O Panteão é um monumento. Mas é, ao mesmo tempo (e muito mais) um local de respeito, de homenagem e de contemplação perante figuras maiores da nossa história. Por ali repousa quem, com o seu talento e obra, dignificou o nome do país.
Foram, em primeira linha, esses que se viram desrespeitados com a realização de um jantar lá. No seu derradeiro local de descanso. E culto. Culto a figuras da nossa nacionalidade.
Dizer que a culpa foi de quem nos antecedeu é revelador de uma incompetência atroz. Pior, é revelador de um desconhecimento das responsabilidades do cargo que exerce, do real trabalho desenvolvido e da Lei. Mais, é o exemplo macabramente perfeito de que, face a um erro, se deixa vir ao cimo a nosso carácter sujo e sem balizas. É o que aparenta ser a matriz do carácter do Segundo Ministro.
Com esta tentativa de fuga o Segundo Ministro revelou muita coisa, mas esta é a mais flagrante: não tem noção do que o seu governo anda a fazer. E não digo isto por achar que não há rumo ou leme. Digo-o no sentido de que o segundo Ministro desconhece a acção das pessoas que supervisiona e a ele devem comunicar.

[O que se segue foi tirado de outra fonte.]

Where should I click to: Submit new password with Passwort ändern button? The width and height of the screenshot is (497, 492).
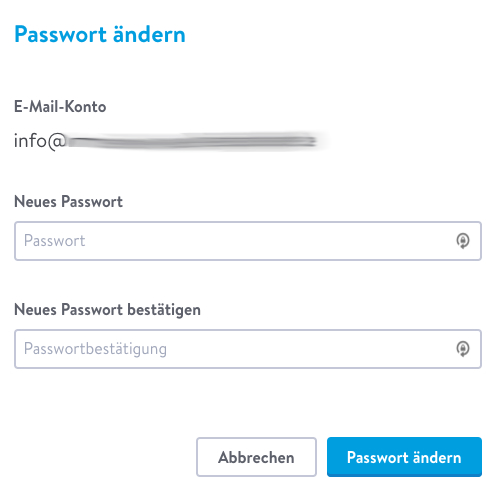pyautogui.click(x=404, y=457)

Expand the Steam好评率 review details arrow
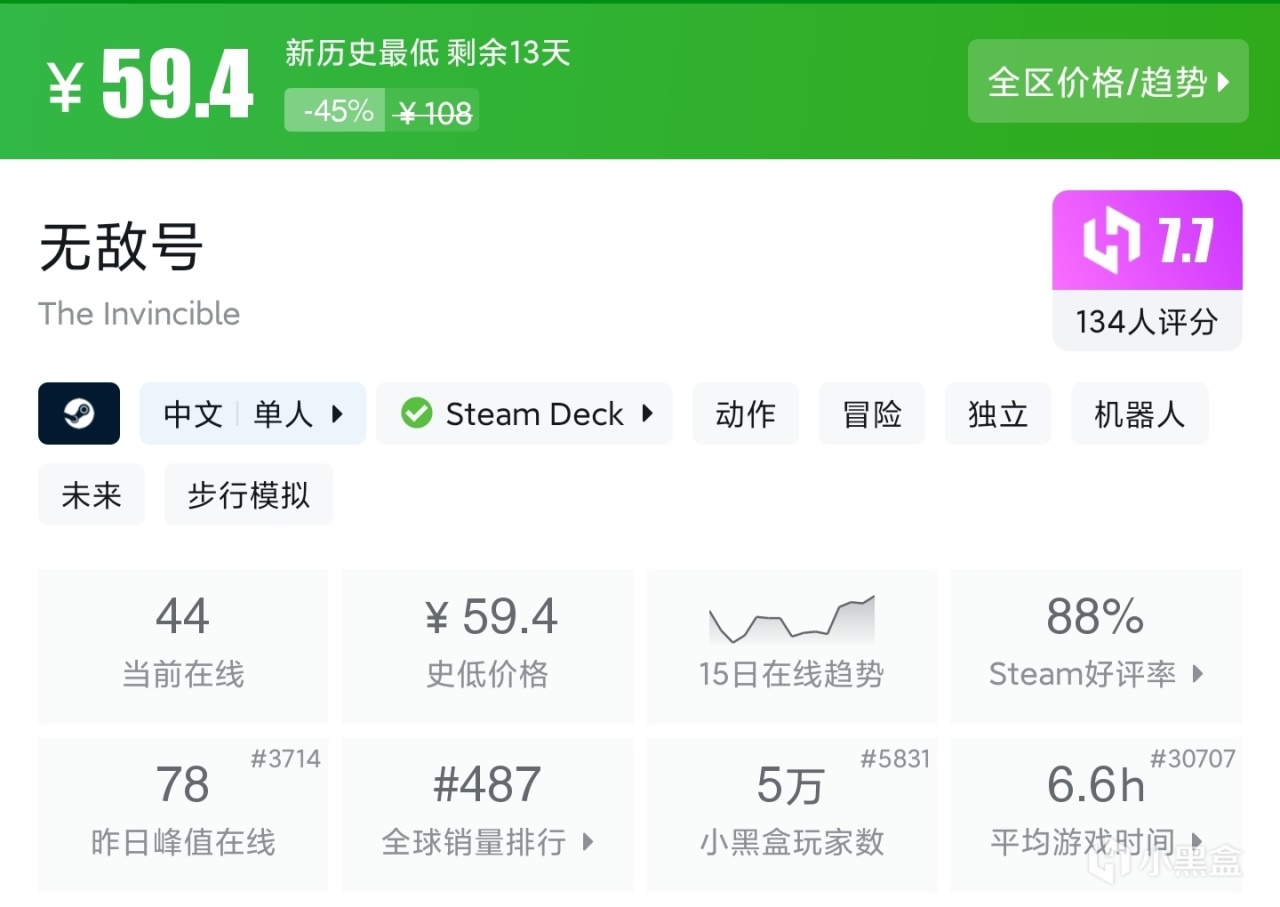coord(1198,674)
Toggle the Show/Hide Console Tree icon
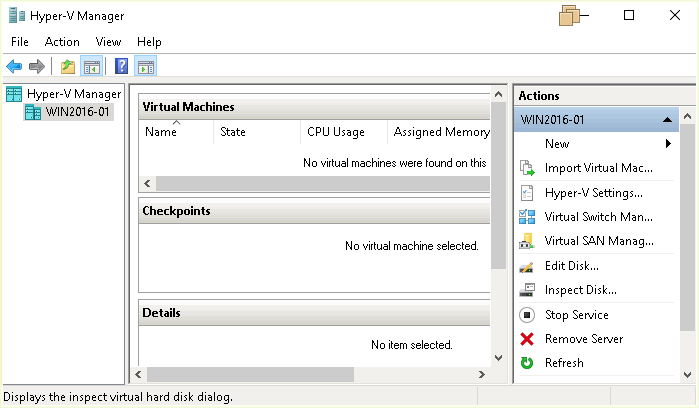 (91, 67)
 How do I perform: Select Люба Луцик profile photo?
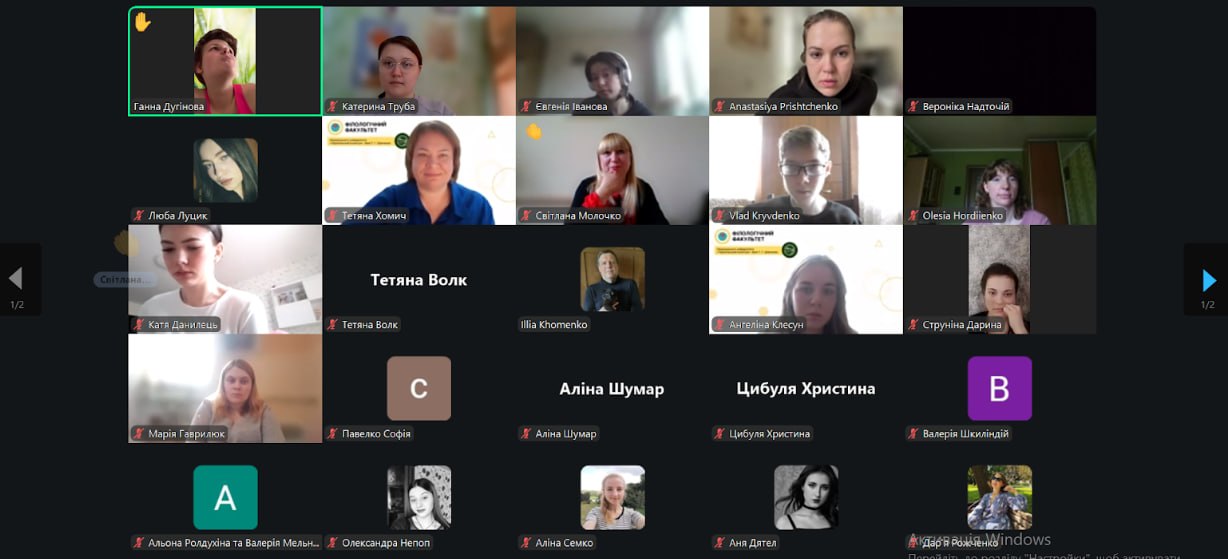click(225, 170)
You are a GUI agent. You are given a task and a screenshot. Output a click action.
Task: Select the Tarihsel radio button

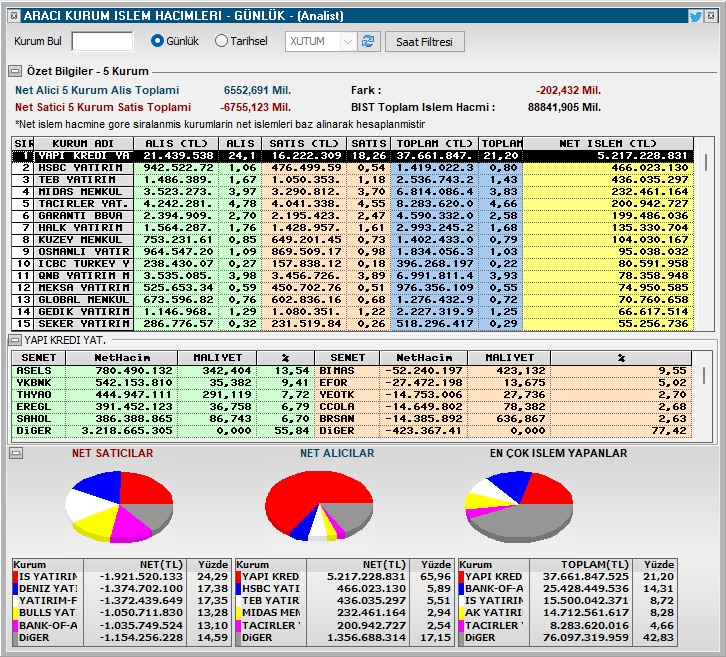[x=221, y=41]
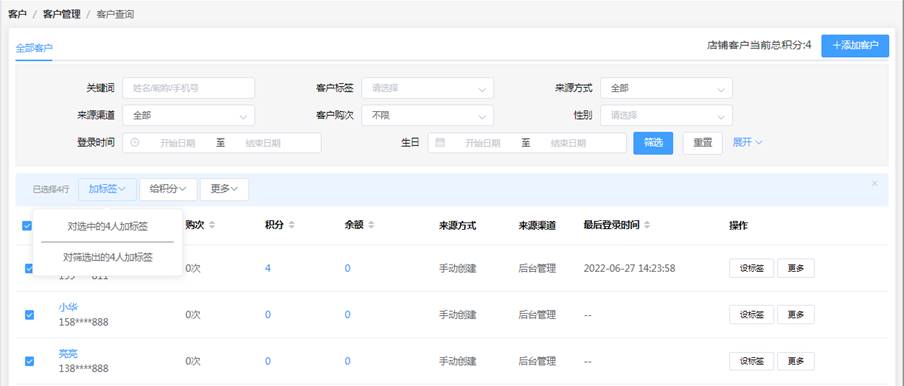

E confunde-se. É impulsivo a justificar-se, queimado aquilo que é o seu fraco capital político…e isso em política é importante para agir, para fazer obra. Costa diz que quer grandeza. Resta saber se a dele ou a nossa.
Seja qual for, nenhuma irá acontecer. Gradualmente as pessoas vão somando erros atrás de erros. Vão colocando no prato mau da balança a credibilidade de órgãos de soberania alienando-se mais do processo e sistemas políticos.
E com isso tudo falha. Com isso, instituições de prestígio tornam-se banalizadas como se está a tornar o Estado com António Costa.
Começou por não saber gerir a nossa segurança. Hoje por permitir e aceder ao desrespeito para com os nossos ídolos. Amanhã, provavelmente, irá dar espaço para que se vendam distritos para abate da dívida.
É que ser líder não é para quem quer, é para quem sabe. E Costa não sabe.
Suspeito que nem queira ser.
Desde que, no final do dia, algum focus group lhe diga por intermédio de relatório que esteve bem, é indiferente a opinião de quem devia servir. E do que é escrito em relatórios, ele só saberá se tiver o hábito de os ler.